== WHAT THE TASK ASKS ==
Show each line of the items below that contains the word "Select".
((
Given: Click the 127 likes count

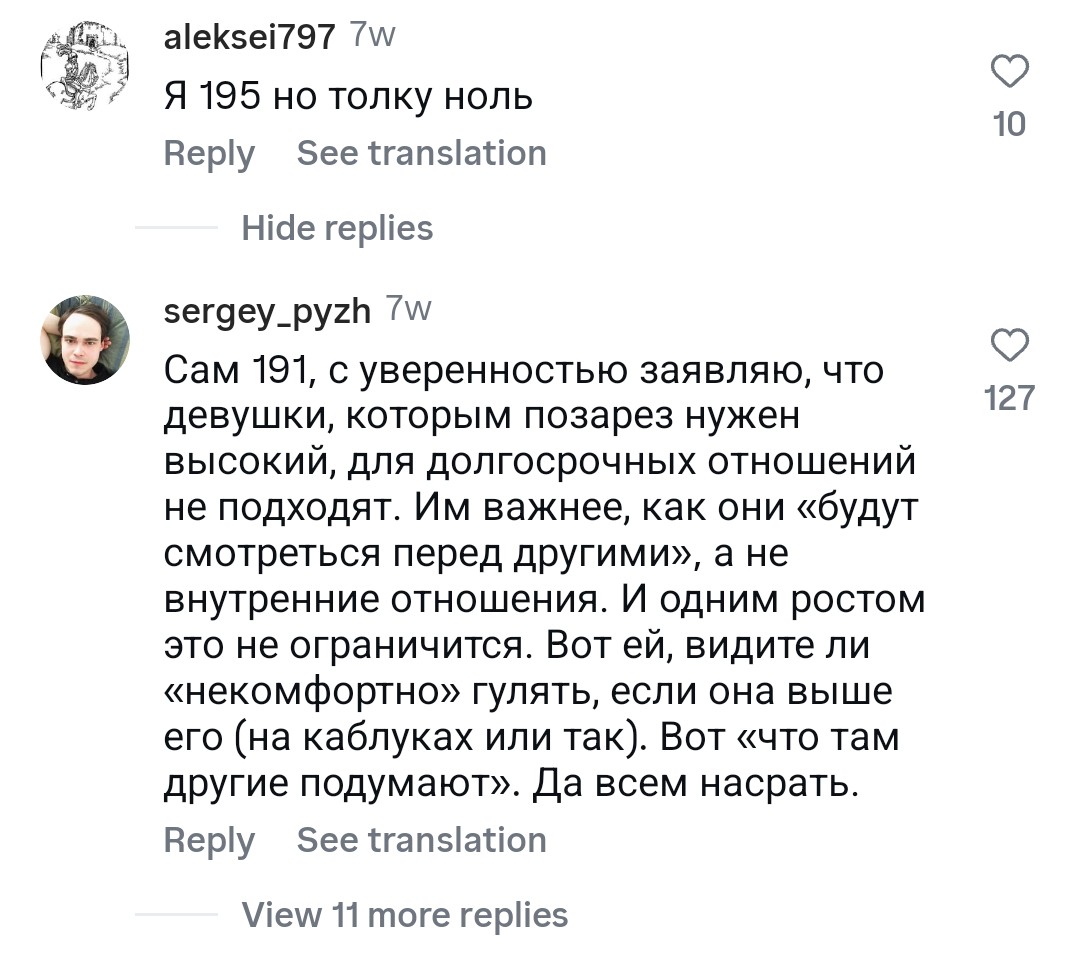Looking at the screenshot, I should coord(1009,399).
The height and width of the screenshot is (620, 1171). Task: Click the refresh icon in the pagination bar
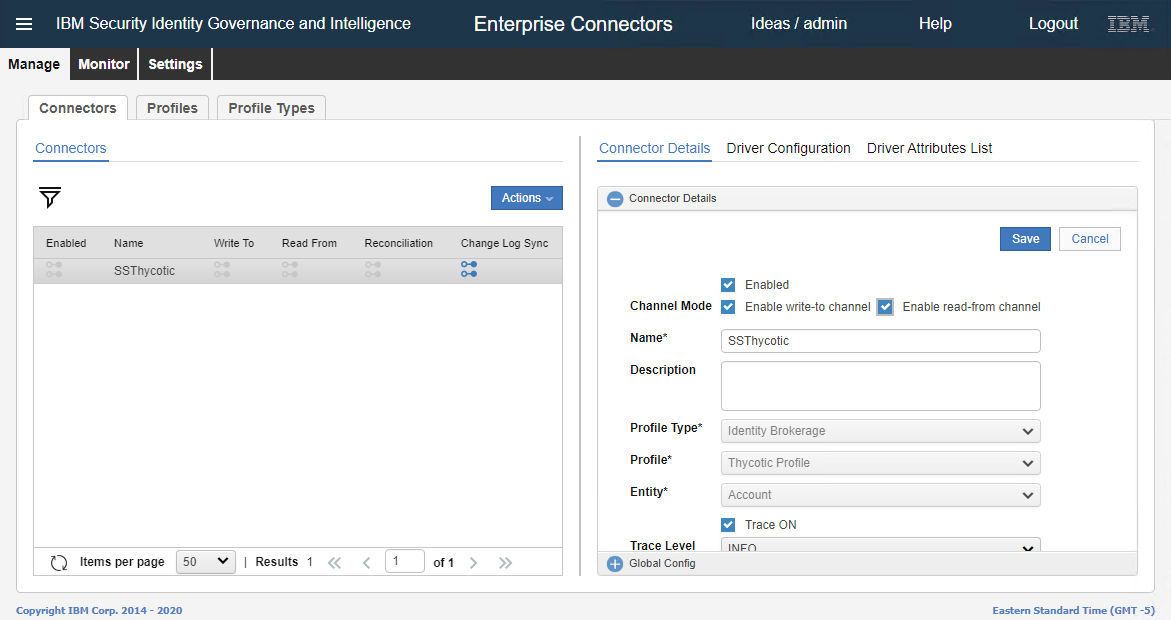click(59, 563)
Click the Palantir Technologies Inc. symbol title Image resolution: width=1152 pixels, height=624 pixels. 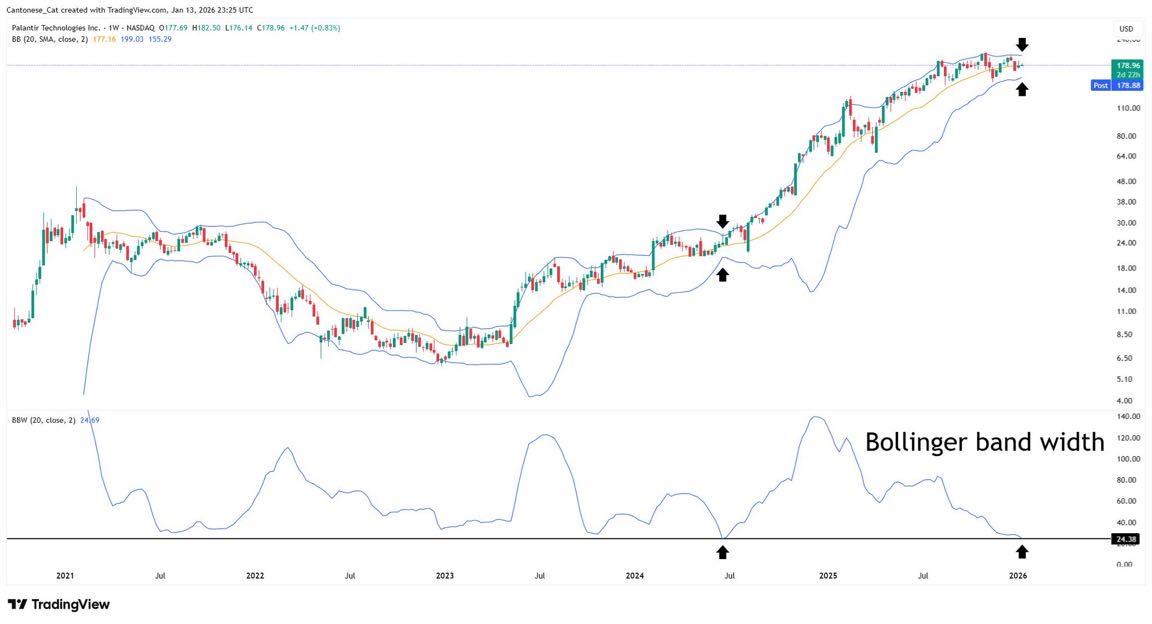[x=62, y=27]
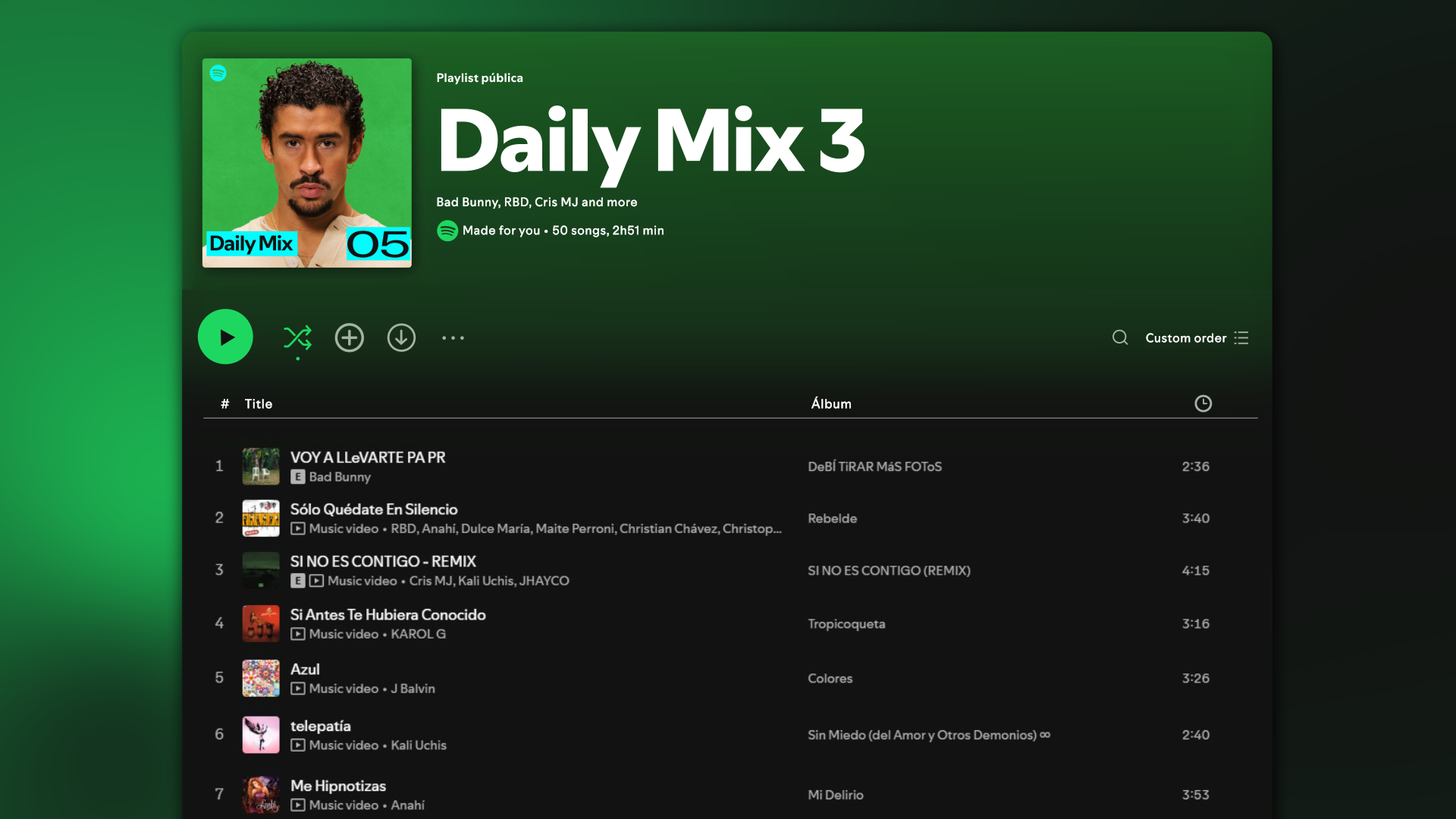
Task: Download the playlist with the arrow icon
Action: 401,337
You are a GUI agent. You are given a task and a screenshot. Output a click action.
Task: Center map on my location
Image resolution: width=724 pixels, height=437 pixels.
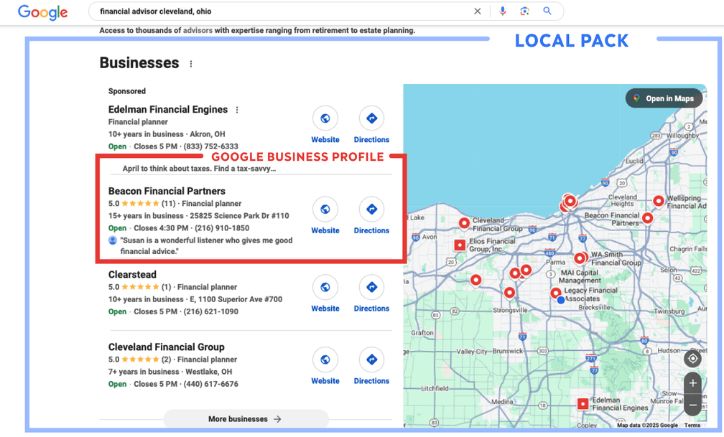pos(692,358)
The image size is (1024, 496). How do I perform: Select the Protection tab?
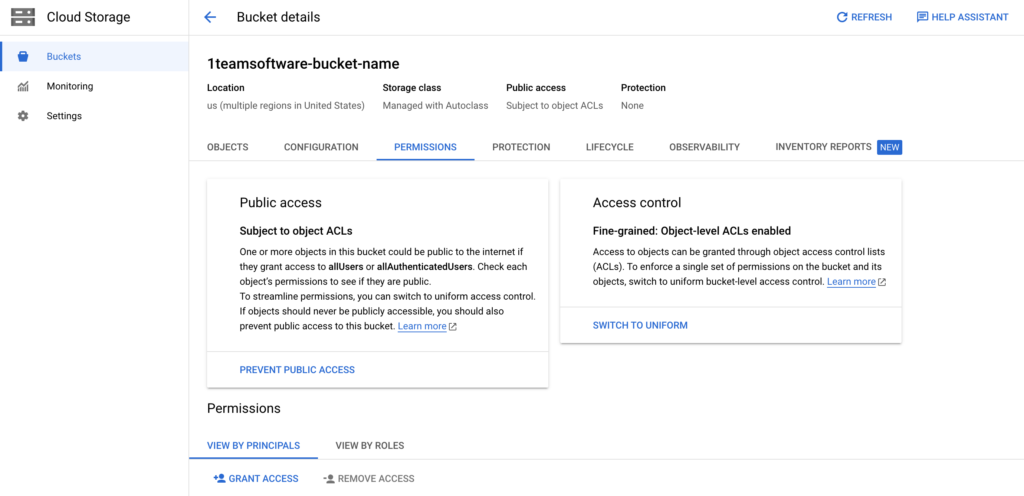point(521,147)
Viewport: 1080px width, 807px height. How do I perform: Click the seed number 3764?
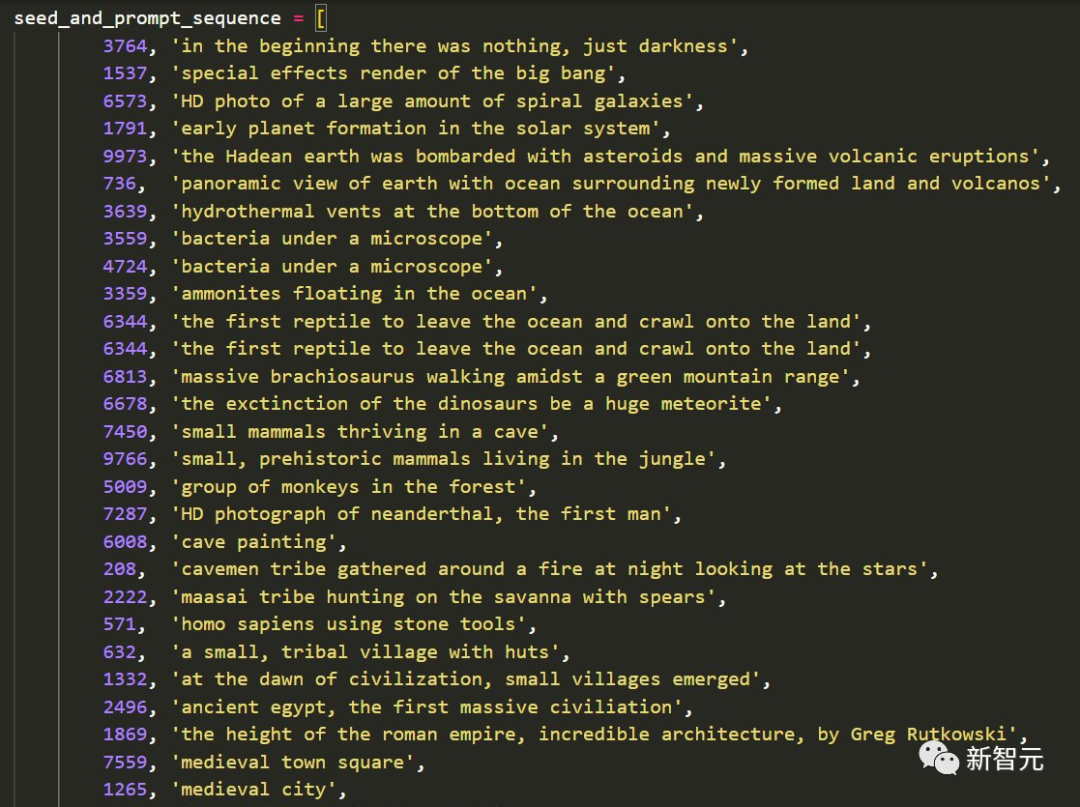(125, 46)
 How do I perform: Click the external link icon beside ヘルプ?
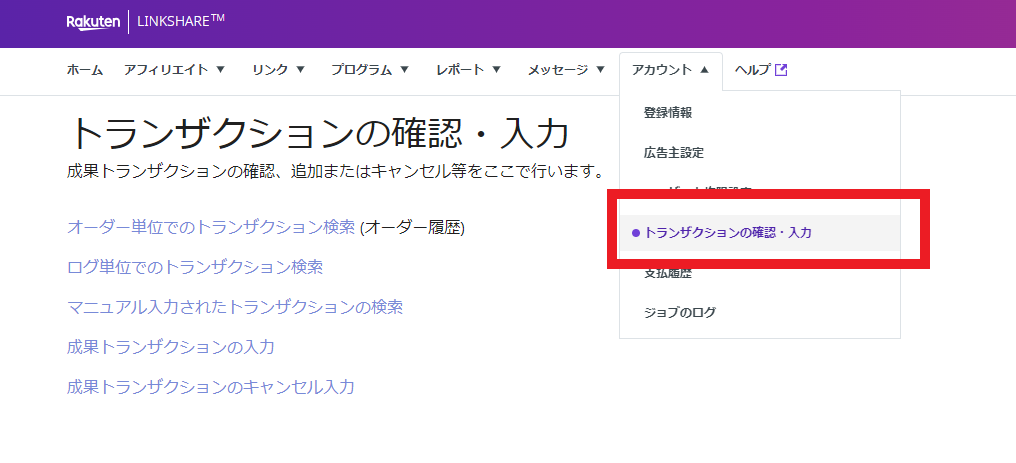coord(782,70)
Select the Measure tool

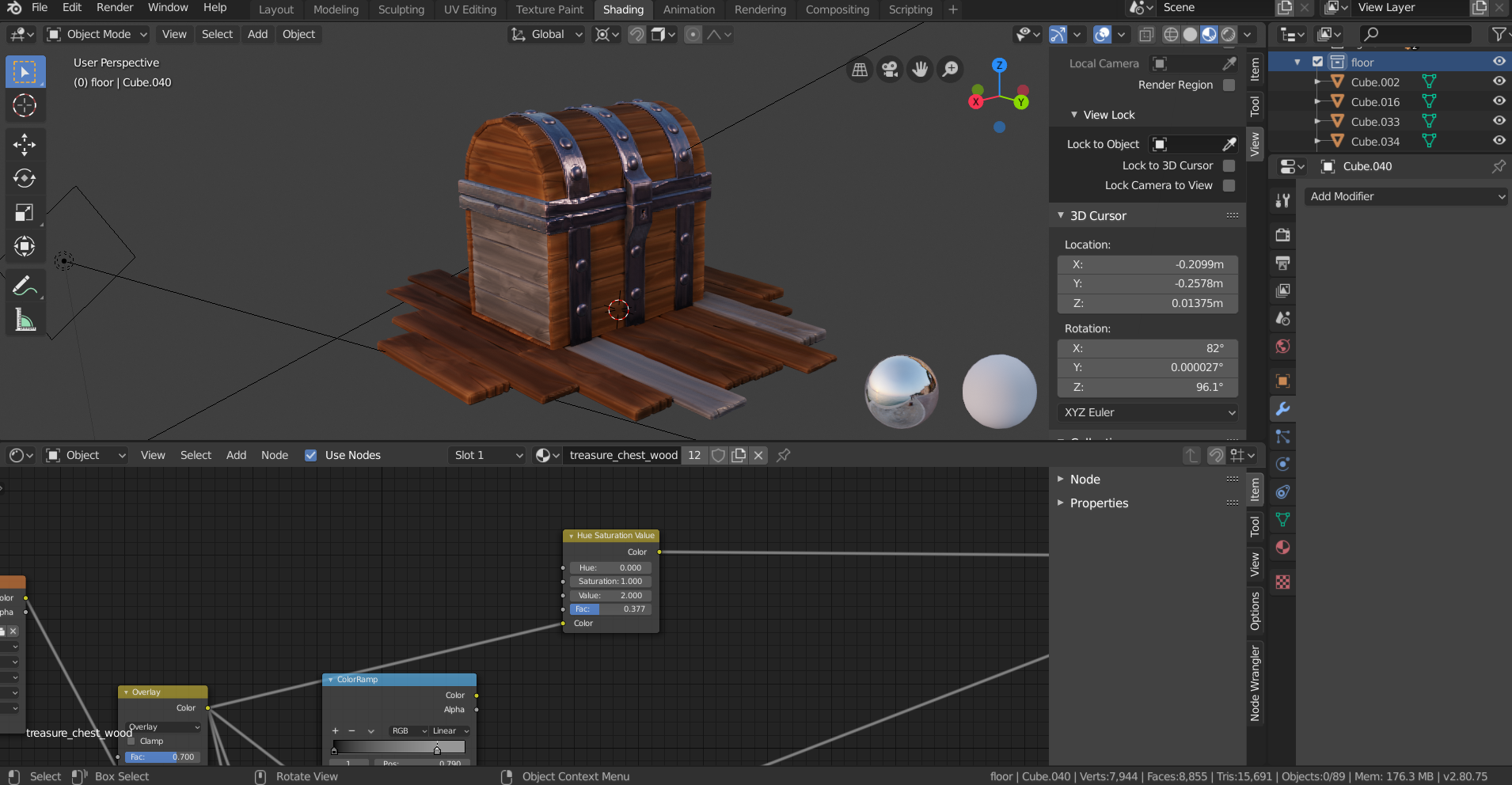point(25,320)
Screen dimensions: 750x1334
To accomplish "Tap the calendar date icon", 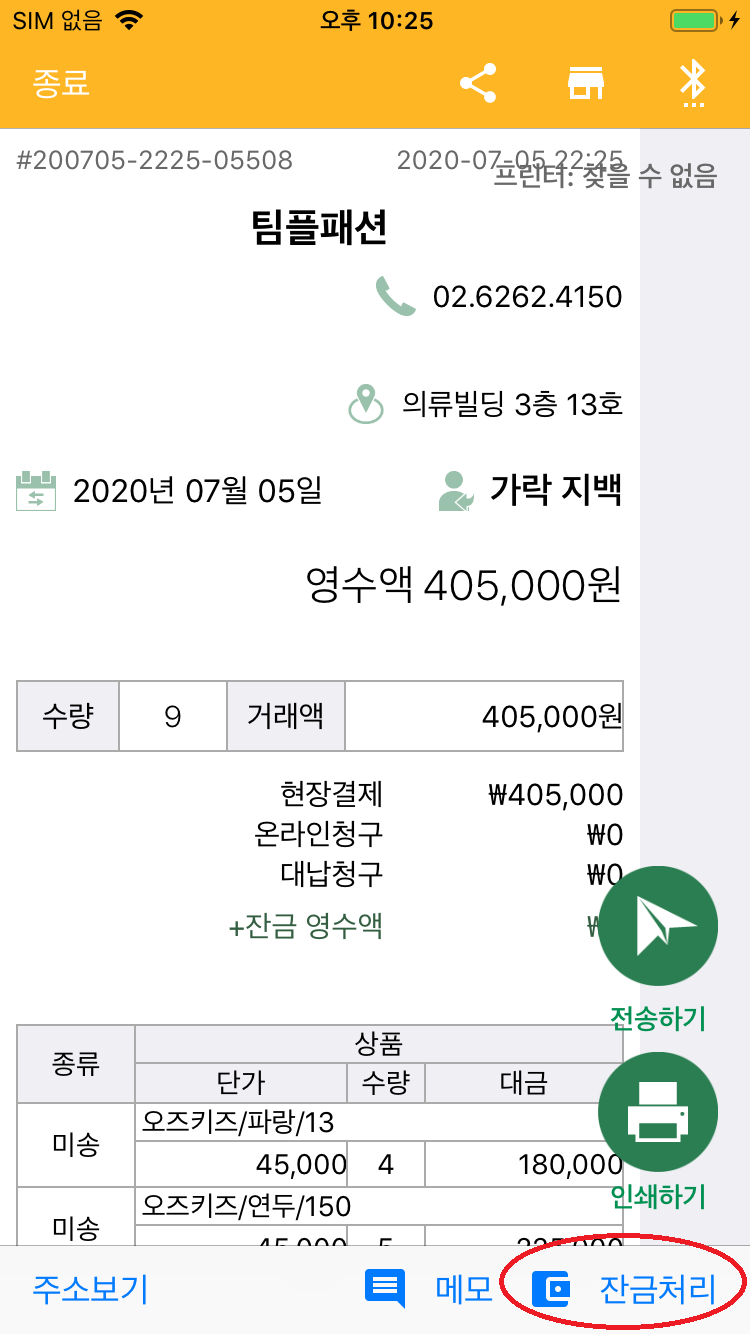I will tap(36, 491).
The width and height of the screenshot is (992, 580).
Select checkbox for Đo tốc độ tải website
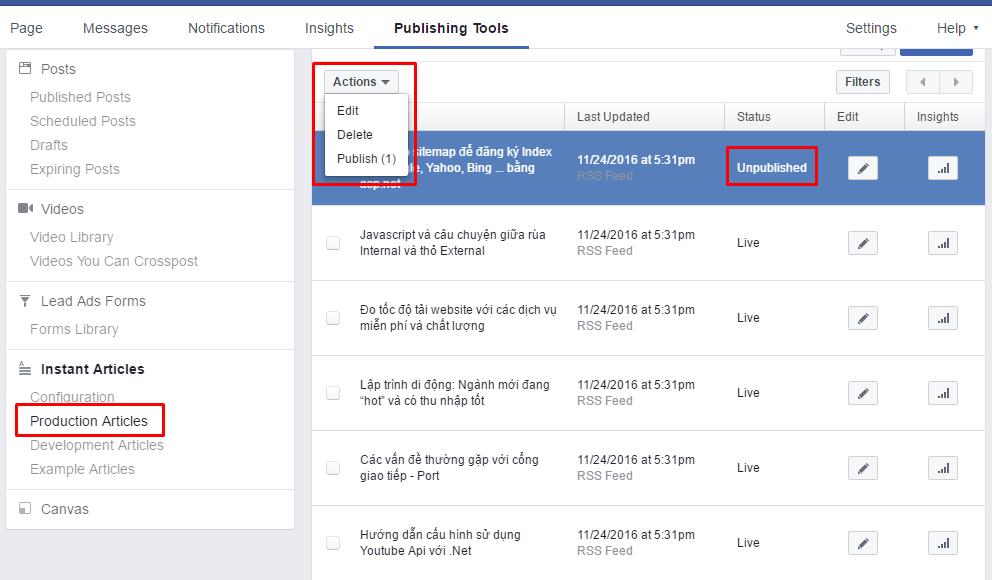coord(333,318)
))
== ANSWER ==
The image size is (1024, 496). How do I perform: Select the Protection tab?
Select the Measure tool
Select checkbox for Đo tốc độ tải website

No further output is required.